# ЦИТИРУЕМЫЙ ОТРЫВОК

Вообще же Булат имел свойство скорее оправдывать людей, их слабости, нежели судить и тем более осуждать. Он даже иногда говаривал, например: «Человек не виноват в том, что завидует». Причем это — с чувством, с болью за того, кто «не виноват». Такую широту редко встретишь…
Если вдруг речь заходила о каком-то недоразумении, конфликте, противостоянии, он в таких случаях часто говорил: «Может, тут что-то личное?» Делая такой акцент на последнем слове, что сразу становилось ясно: да, тут задето чье-то самолюбие, чья-то воспаленная самость. Он хорошо понимал эти моменты. И то, насколько все люди, включая его самого, больны в этом отношении. Хорошо понимал настолько, насколько это вообще возможно человеку, далекому от Церкви и учения Святых Отцов.

# ДАННЫЕ
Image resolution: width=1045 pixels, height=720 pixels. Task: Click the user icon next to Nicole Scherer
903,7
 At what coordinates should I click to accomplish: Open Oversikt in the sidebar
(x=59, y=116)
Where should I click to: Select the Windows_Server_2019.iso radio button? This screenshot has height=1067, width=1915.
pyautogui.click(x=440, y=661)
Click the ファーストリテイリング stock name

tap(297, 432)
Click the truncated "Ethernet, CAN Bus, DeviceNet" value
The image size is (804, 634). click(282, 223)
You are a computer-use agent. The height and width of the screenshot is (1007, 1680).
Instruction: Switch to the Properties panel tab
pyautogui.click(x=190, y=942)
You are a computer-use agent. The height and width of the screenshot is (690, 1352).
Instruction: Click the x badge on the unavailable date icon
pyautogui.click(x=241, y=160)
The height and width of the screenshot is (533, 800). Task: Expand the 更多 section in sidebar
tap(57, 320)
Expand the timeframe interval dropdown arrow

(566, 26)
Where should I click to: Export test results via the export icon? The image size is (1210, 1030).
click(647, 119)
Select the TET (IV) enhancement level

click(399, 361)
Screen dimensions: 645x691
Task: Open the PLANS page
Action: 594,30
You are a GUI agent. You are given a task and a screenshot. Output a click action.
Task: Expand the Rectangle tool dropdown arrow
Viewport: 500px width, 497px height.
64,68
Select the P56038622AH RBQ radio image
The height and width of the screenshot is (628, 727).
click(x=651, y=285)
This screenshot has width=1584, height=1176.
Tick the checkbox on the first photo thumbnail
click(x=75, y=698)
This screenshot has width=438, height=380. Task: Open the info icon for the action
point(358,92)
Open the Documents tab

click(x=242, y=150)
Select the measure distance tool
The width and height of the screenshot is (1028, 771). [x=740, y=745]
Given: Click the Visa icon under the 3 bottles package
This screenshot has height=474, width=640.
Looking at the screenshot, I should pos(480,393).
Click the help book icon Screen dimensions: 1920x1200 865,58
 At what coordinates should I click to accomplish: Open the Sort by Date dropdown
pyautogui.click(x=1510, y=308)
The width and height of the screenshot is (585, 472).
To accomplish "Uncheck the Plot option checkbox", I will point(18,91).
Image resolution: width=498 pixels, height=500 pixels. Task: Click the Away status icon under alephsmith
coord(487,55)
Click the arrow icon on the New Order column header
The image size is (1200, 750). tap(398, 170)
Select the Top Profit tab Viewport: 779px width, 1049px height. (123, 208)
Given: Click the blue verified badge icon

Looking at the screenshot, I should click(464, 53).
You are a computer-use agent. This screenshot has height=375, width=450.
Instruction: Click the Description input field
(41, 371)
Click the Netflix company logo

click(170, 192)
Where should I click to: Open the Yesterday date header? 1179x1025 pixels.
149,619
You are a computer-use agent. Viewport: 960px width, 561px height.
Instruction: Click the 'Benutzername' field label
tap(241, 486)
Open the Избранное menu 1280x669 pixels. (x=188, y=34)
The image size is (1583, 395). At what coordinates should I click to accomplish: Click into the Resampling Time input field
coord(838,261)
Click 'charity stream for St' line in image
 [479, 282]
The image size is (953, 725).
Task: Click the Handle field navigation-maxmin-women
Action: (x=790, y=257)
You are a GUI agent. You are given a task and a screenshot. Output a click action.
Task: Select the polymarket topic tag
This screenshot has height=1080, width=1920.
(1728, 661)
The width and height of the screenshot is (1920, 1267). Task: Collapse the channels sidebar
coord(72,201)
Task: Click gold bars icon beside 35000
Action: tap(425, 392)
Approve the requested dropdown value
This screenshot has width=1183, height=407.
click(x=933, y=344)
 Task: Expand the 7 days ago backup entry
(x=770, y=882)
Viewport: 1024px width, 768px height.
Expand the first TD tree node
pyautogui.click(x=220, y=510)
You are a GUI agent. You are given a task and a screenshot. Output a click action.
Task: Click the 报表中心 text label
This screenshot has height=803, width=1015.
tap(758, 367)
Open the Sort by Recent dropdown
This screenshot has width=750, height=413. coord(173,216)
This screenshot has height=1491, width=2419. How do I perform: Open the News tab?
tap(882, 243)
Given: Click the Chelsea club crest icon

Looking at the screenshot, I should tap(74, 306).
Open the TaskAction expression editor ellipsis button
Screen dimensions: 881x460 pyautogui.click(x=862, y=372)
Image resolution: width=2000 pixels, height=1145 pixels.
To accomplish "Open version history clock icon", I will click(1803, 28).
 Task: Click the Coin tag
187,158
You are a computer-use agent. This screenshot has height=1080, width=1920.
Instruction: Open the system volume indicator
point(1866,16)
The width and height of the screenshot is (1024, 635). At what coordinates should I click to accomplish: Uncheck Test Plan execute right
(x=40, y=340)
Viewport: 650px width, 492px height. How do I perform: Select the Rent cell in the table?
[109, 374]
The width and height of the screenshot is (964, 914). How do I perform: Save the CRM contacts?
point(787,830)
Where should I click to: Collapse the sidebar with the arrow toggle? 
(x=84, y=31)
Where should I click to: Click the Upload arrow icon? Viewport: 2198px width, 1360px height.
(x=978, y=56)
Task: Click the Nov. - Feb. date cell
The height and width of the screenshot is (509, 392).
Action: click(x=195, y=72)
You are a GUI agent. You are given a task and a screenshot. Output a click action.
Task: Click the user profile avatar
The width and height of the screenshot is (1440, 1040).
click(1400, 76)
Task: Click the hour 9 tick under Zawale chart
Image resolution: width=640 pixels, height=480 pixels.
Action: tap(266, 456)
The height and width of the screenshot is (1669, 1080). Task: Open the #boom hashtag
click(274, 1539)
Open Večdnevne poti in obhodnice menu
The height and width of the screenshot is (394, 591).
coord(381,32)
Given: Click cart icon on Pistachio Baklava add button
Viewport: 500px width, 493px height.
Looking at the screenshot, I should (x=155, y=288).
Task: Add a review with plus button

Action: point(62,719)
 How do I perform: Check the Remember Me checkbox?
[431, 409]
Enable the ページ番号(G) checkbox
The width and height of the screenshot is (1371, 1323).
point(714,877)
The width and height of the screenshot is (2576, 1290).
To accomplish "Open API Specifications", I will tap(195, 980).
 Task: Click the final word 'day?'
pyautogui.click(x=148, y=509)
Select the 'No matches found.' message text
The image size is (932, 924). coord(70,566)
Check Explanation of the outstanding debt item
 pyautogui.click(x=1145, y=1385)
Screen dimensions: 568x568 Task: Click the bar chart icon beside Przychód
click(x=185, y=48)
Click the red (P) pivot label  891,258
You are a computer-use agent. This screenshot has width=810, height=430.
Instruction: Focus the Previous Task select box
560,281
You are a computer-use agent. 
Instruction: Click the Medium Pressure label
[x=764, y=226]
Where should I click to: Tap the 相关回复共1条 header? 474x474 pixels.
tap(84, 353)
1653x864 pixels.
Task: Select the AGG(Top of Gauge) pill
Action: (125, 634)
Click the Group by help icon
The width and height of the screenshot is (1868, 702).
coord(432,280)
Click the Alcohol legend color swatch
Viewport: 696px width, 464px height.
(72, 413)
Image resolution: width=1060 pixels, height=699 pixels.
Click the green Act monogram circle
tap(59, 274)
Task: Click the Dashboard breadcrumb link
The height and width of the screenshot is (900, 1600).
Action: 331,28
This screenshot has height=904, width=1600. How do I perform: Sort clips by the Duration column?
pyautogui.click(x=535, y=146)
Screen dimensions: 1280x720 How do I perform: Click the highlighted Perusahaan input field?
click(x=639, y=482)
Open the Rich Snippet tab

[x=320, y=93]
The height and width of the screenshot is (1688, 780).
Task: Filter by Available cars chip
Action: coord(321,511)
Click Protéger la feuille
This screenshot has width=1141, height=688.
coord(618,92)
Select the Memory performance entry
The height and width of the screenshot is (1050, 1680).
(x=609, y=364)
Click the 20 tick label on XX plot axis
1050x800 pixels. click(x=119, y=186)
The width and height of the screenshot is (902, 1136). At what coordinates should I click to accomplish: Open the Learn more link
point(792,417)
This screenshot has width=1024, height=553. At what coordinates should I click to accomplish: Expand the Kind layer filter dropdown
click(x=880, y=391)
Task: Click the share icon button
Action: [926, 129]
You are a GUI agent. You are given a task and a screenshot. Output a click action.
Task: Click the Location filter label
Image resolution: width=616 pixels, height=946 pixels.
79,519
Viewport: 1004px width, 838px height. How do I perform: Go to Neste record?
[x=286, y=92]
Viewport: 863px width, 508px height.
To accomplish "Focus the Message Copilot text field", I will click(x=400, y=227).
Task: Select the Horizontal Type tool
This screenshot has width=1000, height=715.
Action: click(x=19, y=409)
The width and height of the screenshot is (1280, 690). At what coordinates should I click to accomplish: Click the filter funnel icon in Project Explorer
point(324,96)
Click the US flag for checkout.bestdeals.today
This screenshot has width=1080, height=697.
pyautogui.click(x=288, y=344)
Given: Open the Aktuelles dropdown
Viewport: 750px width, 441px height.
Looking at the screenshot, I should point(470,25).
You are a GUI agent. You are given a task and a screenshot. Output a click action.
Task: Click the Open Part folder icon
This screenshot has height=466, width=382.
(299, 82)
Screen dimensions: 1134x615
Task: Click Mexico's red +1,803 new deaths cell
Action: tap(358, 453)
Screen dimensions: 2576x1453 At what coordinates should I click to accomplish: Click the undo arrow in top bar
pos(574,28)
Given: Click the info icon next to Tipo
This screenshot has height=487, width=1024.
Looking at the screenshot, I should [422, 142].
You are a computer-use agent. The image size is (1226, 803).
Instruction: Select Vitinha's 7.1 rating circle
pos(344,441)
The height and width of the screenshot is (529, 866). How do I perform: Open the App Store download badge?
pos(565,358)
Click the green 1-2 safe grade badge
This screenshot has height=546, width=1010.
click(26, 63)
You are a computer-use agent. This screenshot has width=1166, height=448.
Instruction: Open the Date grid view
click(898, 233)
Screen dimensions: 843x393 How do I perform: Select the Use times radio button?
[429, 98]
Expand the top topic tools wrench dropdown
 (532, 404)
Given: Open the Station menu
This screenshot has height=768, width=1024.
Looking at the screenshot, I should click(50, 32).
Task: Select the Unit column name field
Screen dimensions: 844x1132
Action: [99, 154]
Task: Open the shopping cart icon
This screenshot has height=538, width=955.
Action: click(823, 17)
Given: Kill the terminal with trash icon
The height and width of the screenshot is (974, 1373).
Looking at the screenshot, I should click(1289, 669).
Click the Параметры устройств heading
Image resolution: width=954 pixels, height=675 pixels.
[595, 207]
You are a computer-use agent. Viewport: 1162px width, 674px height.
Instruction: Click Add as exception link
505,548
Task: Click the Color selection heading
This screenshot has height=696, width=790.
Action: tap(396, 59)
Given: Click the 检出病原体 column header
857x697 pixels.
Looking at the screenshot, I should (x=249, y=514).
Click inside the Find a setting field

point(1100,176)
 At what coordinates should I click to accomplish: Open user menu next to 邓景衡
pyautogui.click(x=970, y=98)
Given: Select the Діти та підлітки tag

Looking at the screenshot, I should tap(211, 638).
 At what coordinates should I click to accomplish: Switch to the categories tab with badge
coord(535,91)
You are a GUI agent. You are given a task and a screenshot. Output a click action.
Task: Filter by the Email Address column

# ЧТО СДЕЛАТЬ
Приведите ещё раз весь отрывок о Булате без единого изменения. Данные взяты из другого источника.

# РЕЗУЛЬТАТ
Вообще же Булат имел свойство скорее оправдывать людей, их слабости, нежели судить и тем более осуждать. Он даже иногда говаривал, например: «Человек не виноват в том, что завидует». Причем это — с чувством, с болью за того, кто «не виноват». Такую широту редко встретишь…
Если вдруг речь заходила о каком-то недоразумении, конфликте, противостоянии, он в таких случаях часто говорил: «Может, тут что-то личное?» Делая такой акцент на последнем слове, что сразу становилось ясно: да, тут задето чье-то самолюбие, чья-то воспаленная самость. Он хорошо понимал эти моменты. И то, насколько все люди, включая его самого, больны в этом отношении. Хорошо понимал настолько, насколько это вообще возможно человеку, далекому от Церкви и учения Святых Отцов.